Transcript Slide 1

Patty Pound Program The 10 Minute Exercise Plan

• Start by walking 5 minutes at quicker pace than previously.

• Exercise – All exercises should be performed faster than previous level at a pace that can still be controlled.

– Perform for 30 seconds, without resting in between exercises.

Shoulder Blade Squeeze

• Stand tall, squeeze shoulder blades together and down. Repeat.

Calf Raises

• Stand and then raise up onto toes and down. Repeat.

Mini Squats

• Holding onto back of chair or desk. Squat down into “sit” position as low as what is tolerable. Repeat.

Bicep Curls

• Standing tall with good posture, elbows at side. Bend elbows up and lower down. Repeat.

Side Kicks

• Standing tall, tuck abdominals in. Lift one leg out to side (without tipping upper body over). Lower and repeat. Perform 15 seconds on each side.

Backward Kicks

• Standing tall, abdominals tucked in.

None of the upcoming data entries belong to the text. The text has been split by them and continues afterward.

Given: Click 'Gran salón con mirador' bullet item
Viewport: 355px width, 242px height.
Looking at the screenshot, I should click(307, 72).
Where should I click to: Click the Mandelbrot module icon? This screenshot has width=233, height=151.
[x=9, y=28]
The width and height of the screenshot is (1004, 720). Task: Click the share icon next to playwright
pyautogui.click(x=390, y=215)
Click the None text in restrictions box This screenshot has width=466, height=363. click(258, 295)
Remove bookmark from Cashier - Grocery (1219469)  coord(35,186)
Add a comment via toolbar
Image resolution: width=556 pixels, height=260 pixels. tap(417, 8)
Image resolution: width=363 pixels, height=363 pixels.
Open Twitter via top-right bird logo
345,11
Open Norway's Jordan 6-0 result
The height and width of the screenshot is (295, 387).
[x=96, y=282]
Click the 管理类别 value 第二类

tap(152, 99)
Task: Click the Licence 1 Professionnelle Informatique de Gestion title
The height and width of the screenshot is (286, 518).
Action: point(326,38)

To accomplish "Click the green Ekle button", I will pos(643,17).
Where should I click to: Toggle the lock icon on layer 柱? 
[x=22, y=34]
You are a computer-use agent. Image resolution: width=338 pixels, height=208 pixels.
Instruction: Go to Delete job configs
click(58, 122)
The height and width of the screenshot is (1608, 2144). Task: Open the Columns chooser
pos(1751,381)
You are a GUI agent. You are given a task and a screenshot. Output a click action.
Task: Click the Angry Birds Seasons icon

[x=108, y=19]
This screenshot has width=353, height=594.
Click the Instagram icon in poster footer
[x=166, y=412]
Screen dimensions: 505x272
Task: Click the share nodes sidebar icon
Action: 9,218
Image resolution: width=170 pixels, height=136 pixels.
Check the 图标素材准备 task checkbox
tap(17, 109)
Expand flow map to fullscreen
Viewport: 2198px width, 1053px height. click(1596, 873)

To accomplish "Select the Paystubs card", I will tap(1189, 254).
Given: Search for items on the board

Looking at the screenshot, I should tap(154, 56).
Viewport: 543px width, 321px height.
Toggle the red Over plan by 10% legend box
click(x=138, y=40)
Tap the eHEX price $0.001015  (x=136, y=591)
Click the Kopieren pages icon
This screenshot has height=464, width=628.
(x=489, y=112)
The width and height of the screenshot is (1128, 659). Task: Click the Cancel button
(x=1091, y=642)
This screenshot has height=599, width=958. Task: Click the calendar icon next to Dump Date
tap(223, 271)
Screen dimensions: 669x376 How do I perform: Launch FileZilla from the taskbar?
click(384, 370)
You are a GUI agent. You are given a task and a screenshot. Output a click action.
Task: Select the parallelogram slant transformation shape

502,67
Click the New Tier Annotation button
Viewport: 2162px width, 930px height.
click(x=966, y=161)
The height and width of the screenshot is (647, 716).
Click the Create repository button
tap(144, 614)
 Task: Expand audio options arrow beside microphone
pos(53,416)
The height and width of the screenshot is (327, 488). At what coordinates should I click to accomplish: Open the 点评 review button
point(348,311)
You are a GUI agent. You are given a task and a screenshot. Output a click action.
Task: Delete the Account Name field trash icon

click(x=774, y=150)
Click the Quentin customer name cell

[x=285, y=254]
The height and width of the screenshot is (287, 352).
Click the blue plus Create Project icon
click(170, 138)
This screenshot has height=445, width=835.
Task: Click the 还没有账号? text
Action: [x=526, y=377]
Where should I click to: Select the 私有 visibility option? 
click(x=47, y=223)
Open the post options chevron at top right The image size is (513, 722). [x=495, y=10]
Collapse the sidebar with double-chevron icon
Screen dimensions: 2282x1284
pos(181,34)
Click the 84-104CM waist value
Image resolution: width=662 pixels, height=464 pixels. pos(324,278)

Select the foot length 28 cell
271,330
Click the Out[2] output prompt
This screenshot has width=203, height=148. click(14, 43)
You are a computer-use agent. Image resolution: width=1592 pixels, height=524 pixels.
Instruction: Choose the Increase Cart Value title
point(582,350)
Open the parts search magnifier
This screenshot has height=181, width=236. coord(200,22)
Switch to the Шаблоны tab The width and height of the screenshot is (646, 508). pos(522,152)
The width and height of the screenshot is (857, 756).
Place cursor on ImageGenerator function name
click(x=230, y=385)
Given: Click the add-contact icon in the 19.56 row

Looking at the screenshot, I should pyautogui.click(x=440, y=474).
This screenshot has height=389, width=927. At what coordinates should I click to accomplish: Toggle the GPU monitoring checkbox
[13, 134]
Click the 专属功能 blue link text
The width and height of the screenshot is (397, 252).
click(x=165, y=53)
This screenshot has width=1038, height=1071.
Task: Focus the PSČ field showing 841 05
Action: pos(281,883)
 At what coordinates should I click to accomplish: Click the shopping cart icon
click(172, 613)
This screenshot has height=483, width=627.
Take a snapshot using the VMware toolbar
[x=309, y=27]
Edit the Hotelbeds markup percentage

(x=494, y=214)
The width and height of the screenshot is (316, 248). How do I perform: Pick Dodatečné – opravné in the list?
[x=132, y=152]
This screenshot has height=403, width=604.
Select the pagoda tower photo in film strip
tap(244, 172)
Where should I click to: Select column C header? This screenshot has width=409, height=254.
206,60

Squeeze one buttock and lift that leg up. (Don’t lean forward with upper body). Lower and repeat 15 seconds on each side

Wall Push Ups

• Hands on wall with elbows straight, good posture. Feet further back than beginner level. Lower chest toward wall, then push back up. Repeat.

Arm Raises

• Stand tall, good posture. Raise arms up holding weight to shoulder level. (can go higher if comfortable) Lower and repeat.

Balance Reach

• Stand on one leg. Reach forward slightly and raise opposite leg back to counterbalance. Keep controlled and return to center without touching foot down. Reach out again. Perform 15 seconds on each side

Knee To Elbow Crunch

• Stand and bring elbow across to meet opposite knee. Contract abdominals during crossover. Alternate side to side.